TEXTO EN ESTUDIO:
+--
En Literatura, los blasones han dejado alguna anécdota curiosa. La más famosa es aquella relacionada con Lope de Vega. El padre de éste era bordador. Durante los Siglos de Oro se debatió si este oficio pertenecía o no a las artes liberales, propias de hidalgos y nobles, o si, por el contrario, era un arte mecánico, perteneciente al pueblo llano. Lope siempre reivindicó la nobleza de su linaje. Por eso, en la primera edición de su  Arcadia (1598), usó el supuesto escudo nobiliario del apellido Carpio, con 19 torres. Góngora se burló de las pretenciosas aspiraciones de Lope con aquella famosa letrilla:

“Por tu vida, Lopillo, que me borres 
 las diez y nueve torres del escudo, 
 porque, aunque todas son de viento, dudo
que tengas tanto viento para tantas torres”.

Los escudos heráldicos hablan por la boca y, orgullosos, se miran el ombligo; se jactan de ser jefes y tener puntos de honor; su corazón es un abismo; dan gritos de guerra, visten forros de armiño; el tiempo cuartela su pecho o lo hace jirones; visten buen calzado y lucen capa de azur, de gules, de sinople, de oro o de plata; atan su casco con burulete, se adornan presumidos con lambrequín. En su origen medieval, rescatan palabras de antaño que quizás habrían sido ya olvidadas y las salva así del tiempo, petrificadas en el blasón como el blasón mismo en tantas casonas de pueblos de España.

Y como la Heráldica está en deuda con la palabra poética, nosotros proponemos aquí, en nombre de aquélla, el blasón de la Poesía, pidiendo disculpas de antemano por los errores y torpezas que, profanos en la materia, cometeremos a buen seguro en nuestra descripción:

Escudo cuartelado con escusón y boca de plata;  1º, en campo de azur, una lira de oro; 4º, en campo de azur, un legajo de oro atado con balduque de gules; 2º, en campo de oro, un cerro en sinople encumbrado por una fontana de plata; 3º, en campo de oro, un peregrino en sable, con la cabeza ligeramente levantada hacia el cuartel 2º. Al timbre, una corona de ovación de laurel, sujetada por dos cariátides tenantes desnudas que flanquean el escudo. De la corona parte un lambrequín que cubre parte de ambas cariátides. En el abismo del escusón aparece una O.  En la base del escudo hay una divisa en caracteres griegos con los nombres de las musas Erato y Euterpe.

Acuarela de nuestro "Escudo heráldico de la Poesía", pintado por José Antonio Gil, villenero de pro, artista en ciernes y amigo consumado. Pueden verse los detalles haciendo "clic" sobre el cuadro.
+--
Entradas de datos almacenadas:
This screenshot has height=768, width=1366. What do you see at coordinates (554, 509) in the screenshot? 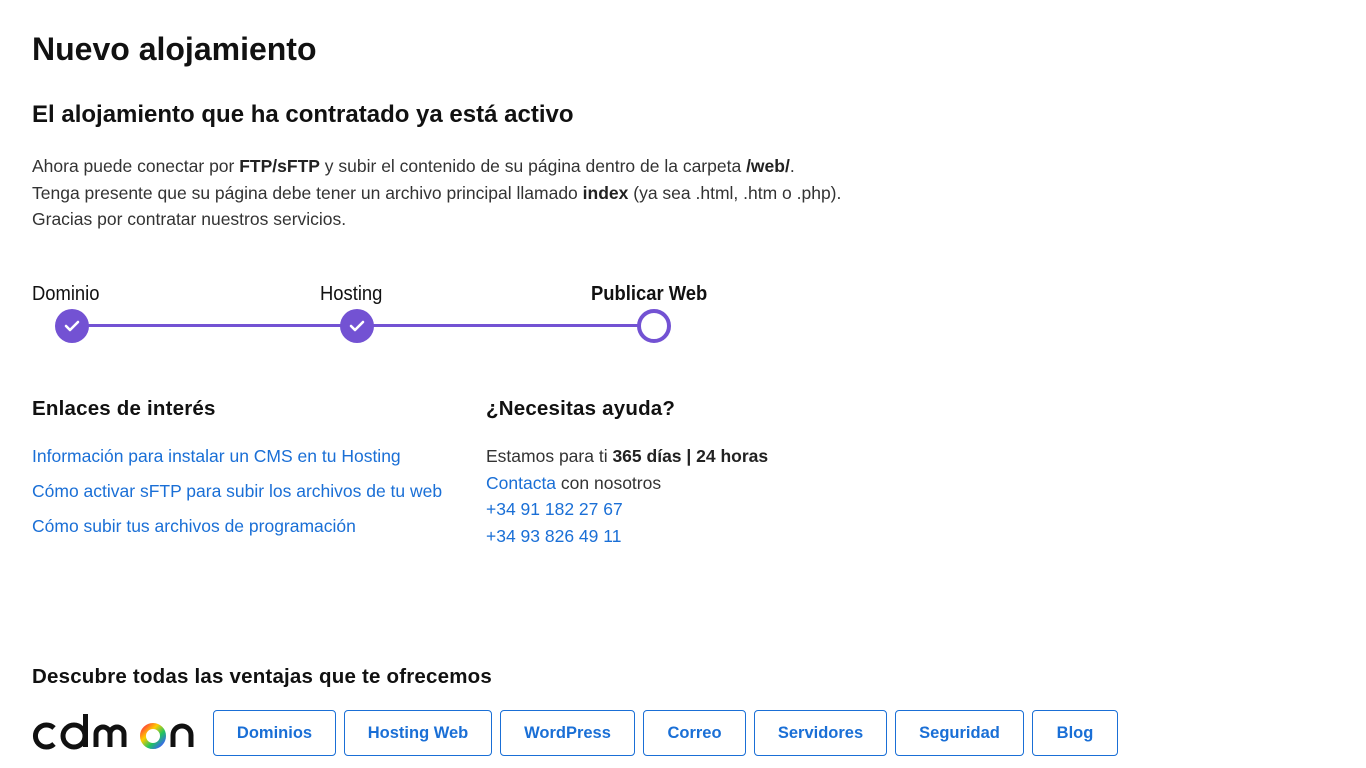
I see `phone-link-madrid: +34 91 182 27 67` at bounding box center [554, 509].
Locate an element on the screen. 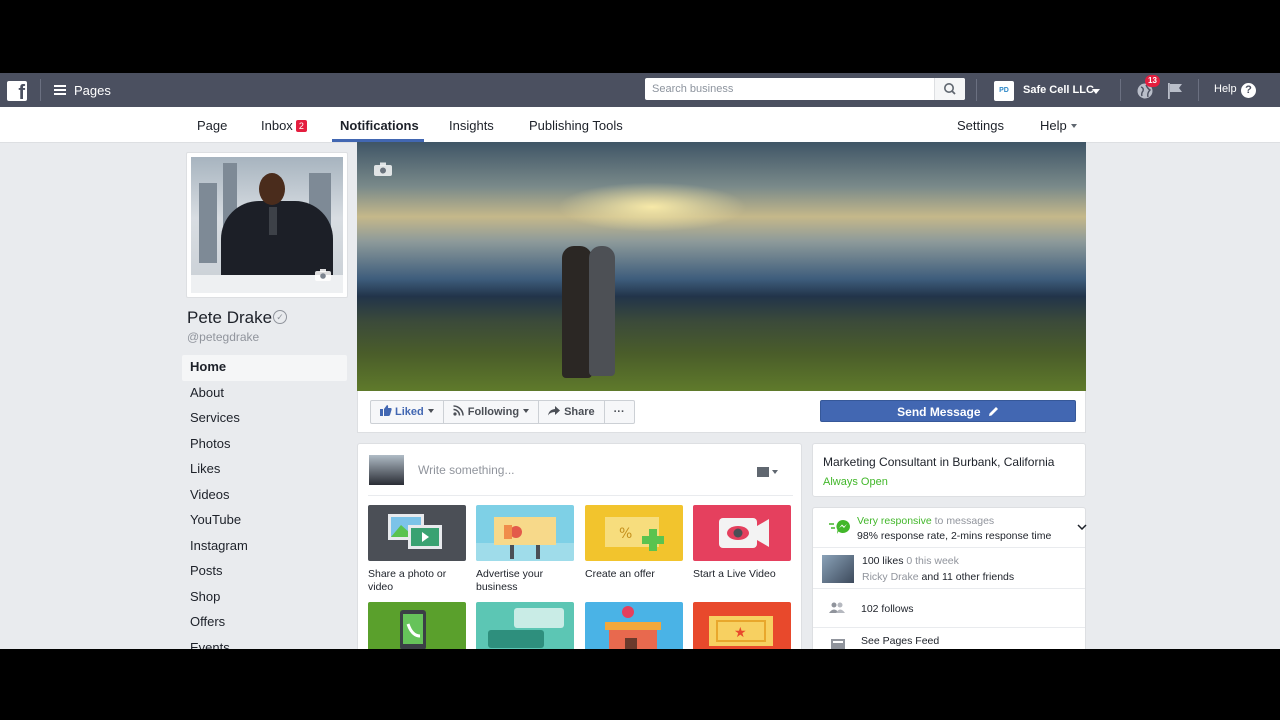 Image resolution: width=1280 pixels, height=720 pixels. event-location-tile is located at coordinates (634, 626).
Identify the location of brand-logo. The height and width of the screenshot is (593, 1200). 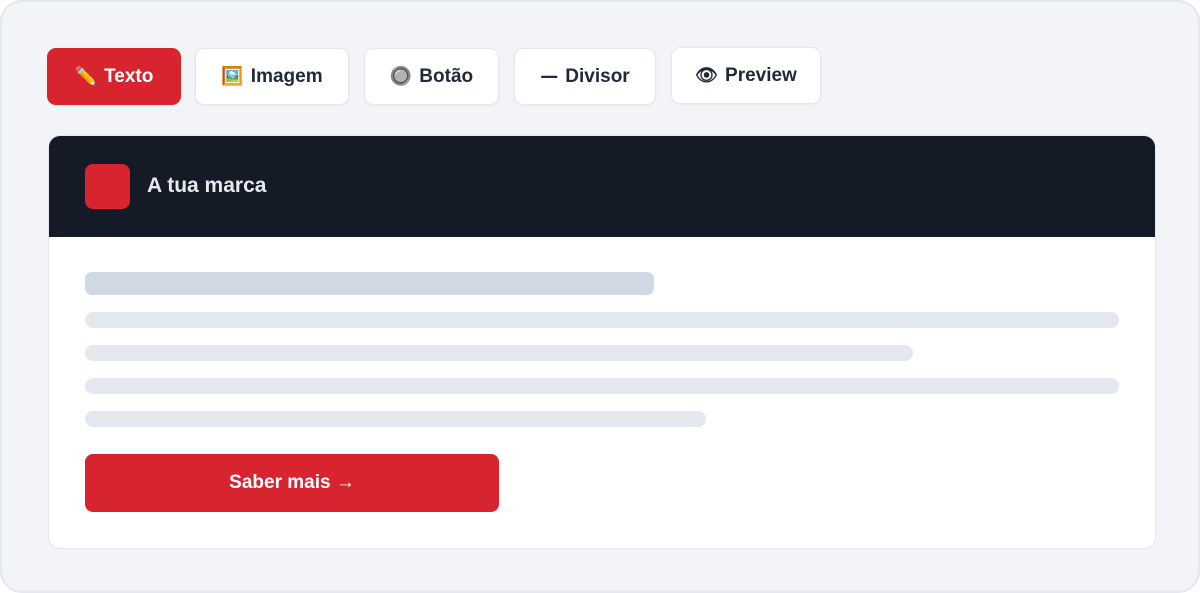
(108, 186).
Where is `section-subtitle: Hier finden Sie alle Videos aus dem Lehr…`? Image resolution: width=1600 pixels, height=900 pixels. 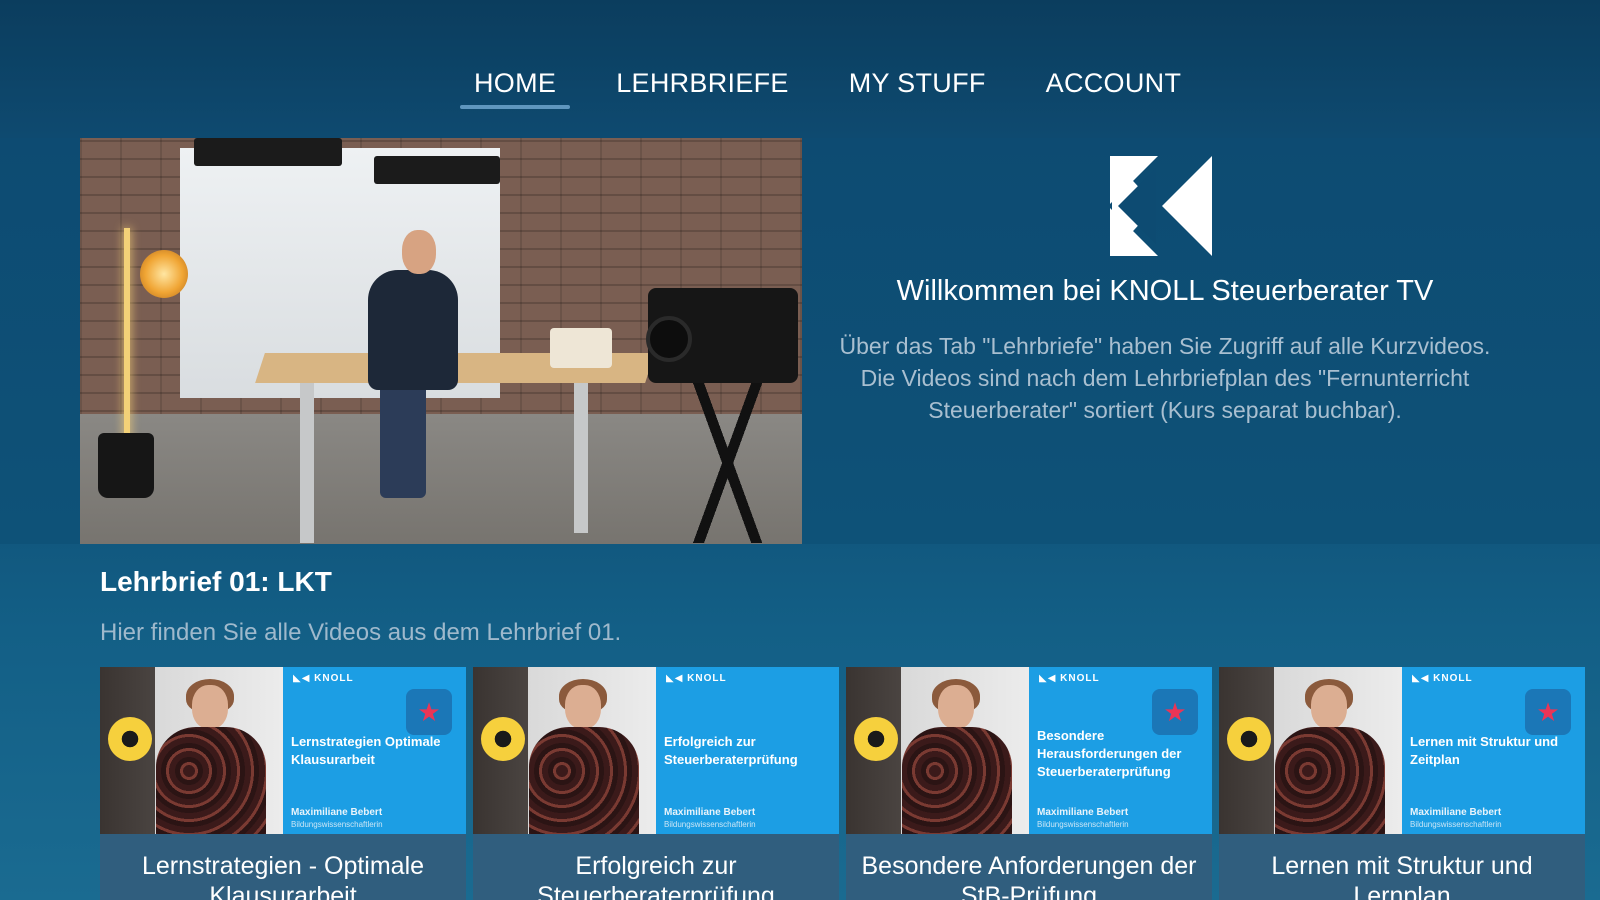 section-subtitle: Hier finden Sie alle Videos aus dem Lehr… is located at coordinates (361, 632).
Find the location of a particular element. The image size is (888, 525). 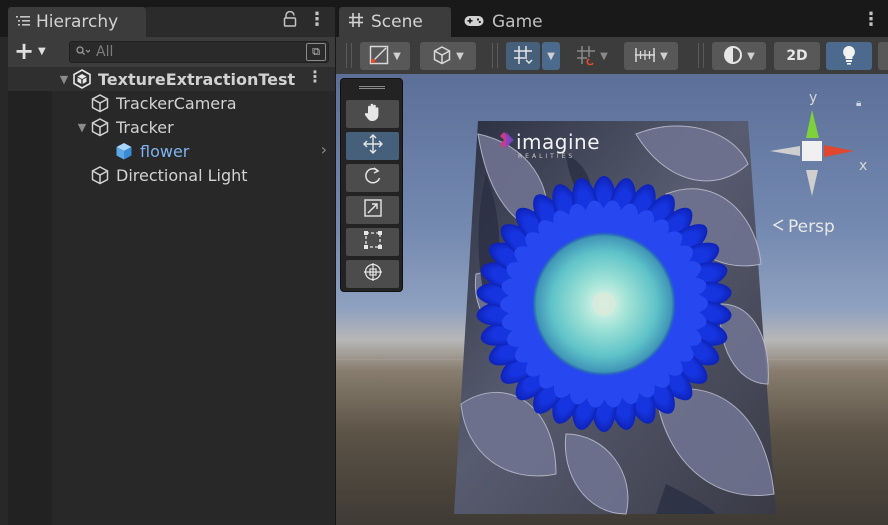

hierarchy-tab-bar: Hierarchy ⋮ is located at coordinates (168, 18).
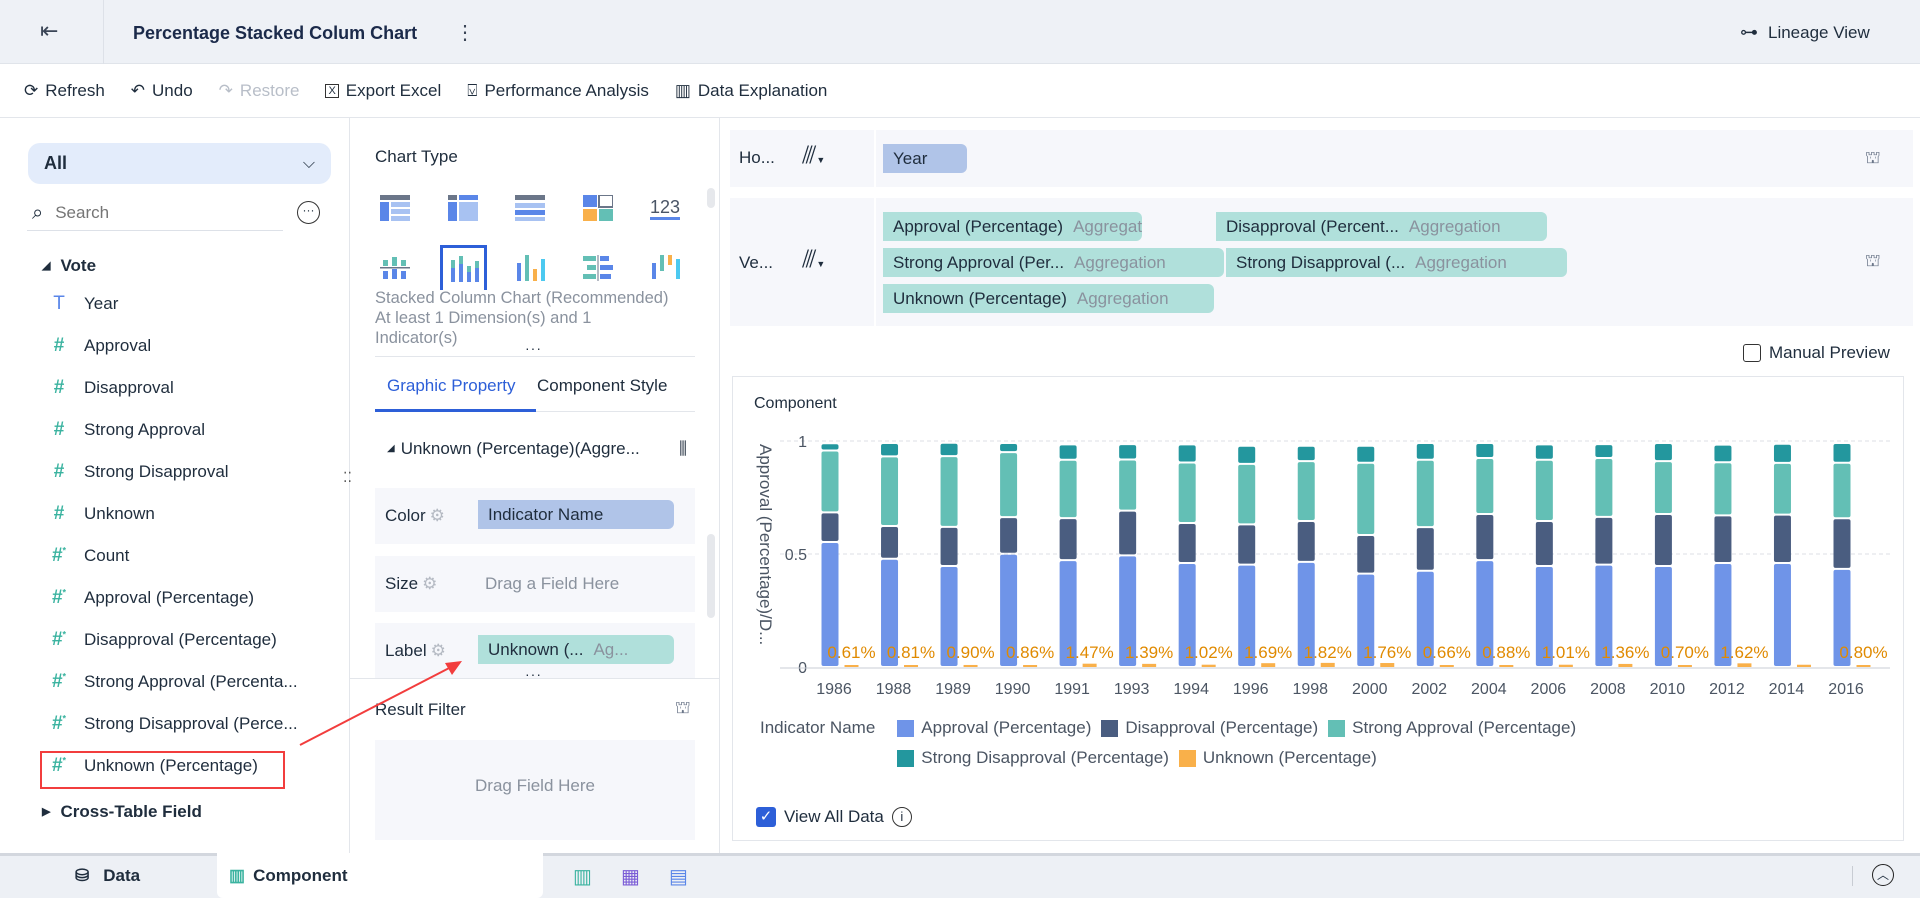 The width and height of the screenshot is (1920, 898). Describe the element at coordinates (122, 876) in the screenshot. I see `tab-label: Data` at that location.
+--
TAREA POR REALIZAR:
En el texto sobre los blasones, ¿cuántas torres tenía el escudo que Lope de Vega usó en la primera edición de su Arcadia?

RESPUESTA AL PROBLEMA:
Tenía 19 torres.